-- Opening Marker --

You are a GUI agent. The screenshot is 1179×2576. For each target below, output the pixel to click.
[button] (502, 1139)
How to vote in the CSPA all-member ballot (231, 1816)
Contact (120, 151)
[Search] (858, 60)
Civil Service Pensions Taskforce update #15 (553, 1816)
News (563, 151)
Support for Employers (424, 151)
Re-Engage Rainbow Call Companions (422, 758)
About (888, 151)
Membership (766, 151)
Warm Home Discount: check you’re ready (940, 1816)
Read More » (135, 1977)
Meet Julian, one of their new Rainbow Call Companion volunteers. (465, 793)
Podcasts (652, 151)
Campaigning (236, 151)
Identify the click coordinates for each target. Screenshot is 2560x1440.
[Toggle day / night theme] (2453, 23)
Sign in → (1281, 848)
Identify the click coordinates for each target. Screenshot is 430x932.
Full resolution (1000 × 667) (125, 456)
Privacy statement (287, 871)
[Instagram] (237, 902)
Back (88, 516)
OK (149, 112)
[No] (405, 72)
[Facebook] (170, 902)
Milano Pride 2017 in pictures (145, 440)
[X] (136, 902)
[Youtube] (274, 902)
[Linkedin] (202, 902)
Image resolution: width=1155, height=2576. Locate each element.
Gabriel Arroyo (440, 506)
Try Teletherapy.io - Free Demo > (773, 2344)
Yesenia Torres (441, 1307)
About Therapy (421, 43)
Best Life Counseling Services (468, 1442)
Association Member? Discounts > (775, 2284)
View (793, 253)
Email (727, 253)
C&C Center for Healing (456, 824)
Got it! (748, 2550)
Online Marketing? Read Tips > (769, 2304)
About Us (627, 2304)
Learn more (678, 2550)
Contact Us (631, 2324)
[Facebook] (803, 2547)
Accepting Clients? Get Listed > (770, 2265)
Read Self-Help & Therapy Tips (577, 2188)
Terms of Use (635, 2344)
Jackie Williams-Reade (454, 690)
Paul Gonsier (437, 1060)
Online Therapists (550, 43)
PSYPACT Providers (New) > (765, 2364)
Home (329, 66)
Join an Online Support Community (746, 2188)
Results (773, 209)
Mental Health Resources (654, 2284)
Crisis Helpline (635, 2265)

-- Closing Marker --

● Goal of the exercise
In the data above, how many lines carry the string "Home"? Only the number should be given.

● Exercise response
2